Collected data:

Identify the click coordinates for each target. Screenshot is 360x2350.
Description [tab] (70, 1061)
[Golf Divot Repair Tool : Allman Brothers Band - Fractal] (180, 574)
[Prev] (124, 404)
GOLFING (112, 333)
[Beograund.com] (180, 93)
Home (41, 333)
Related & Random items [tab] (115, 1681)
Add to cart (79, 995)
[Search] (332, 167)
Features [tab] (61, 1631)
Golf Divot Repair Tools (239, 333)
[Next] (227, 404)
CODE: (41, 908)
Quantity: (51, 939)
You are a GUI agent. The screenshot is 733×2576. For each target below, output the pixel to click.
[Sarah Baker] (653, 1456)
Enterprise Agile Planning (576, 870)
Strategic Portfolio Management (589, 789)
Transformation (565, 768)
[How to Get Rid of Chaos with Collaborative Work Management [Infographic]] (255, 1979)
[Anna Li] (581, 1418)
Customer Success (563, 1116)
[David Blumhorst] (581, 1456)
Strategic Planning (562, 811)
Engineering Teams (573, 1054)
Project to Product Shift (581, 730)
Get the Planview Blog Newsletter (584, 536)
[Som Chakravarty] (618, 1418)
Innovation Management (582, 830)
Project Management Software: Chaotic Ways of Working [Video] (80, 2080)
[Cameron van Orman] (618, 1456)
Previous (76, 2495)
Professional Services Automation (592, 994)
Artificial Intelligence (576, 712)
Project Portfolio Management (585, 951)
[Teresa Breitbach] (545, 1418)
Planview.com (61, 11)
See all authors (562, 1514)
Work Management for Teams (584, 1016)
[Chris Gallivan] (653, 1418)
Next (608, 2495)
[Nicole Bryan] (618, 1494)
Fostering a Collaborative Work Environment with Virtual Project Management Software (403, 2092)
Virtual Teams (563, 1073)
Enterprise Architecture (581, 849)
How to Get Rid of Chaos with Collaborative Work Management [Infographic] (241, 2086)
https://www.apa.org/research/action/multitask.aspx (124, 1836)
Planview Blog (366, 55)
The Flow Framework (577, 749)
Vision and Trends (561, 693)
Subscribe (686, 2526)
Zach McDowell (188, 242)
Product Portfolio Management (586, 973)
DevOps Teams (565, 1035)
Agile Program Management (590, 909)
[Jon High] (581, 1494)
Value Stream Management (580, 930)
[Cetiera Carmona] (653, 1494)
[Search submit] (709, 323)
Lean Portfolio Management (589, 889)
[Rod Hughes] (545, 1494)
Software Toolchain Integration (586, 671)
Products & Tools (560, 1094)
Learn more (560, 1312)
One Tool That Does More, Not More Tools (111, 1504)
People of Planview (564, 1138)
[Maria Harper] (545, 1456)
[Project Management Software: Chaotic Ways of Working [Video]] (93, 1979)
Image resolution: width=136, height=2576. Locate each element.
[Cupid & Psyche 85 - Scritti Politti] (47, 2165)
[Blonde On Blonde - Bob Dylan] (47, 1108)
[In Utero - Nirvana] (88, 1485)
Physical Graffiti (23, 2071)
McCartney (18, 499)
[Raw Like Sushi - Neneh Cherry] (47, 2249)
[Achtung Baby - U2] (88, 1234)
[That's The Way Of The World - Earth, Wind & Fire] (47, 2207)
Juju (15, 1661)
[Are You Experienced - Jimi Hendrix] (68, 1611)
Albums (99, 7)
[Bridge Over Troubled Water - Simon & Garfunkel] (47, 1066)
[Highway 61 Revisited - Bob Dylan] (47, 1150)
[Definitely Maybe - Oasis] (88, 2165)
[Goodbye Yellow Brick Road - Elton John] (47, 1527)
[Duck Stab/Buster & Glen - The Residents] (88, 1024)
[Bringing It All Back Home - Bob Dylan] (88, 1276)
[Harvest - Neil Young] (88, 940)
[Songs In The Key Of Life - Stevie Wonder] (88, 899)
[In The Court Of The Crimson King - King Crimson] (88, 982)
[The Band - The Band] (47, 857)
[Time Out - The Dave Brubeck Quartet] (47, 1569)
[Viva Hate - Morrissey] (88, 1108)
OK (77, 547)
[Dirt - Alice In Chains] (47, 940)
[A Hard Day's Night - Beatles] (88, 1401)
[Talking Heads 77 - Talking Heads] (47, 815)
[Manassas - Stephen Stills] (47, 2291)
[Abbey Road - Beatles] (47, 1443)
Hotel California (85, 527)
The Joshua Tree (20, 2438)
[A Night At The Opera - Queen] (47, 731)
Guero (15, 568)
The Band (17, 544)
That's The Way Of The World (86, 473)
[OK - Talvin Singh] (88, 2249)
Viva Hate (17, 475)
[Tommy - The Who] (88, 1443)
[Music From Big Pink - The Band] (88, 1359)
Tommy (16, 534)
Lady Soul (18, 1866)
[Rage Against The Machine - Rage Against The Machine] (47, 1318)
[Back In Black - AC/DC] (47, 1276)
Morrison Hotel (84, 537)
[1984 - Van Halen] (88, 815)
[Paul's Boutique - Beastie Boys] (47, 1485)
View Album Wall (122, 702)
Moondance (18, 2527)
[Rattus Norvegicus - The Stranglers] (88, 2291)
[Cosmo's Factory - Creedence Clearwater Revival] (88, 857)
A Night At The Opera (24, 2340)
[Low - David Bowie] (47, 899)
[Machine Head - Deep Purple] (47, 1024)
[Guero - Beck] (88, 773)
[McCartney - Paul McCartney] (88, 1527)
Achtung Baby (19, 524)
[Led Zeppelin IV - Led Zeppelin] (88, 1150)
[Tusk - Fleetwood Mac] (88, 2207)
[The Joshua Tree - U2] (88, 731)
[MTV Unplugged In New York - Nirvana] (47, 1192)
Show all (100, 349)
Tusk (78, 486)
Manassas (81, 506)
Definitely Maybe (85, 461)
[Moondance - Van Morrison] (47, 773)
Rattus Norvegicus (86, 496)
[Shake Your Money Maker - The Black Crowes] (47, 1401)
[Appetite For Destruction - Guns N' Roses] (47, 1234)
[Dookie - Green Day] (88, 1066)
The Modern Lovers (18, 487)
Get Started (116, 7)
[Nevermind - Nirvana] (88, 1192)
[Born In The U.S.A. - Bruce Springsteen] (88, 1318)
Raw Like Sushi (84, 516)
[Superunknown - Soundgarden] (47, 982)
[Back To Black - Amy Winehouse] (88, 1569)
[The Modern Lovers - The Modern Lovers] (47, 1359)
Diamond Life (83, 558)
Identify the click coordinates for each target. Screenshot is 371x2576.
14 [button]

**Required action**
Tell how many lines in the entries above include the string "Software", and write nothing but the number.

**Task solution**
4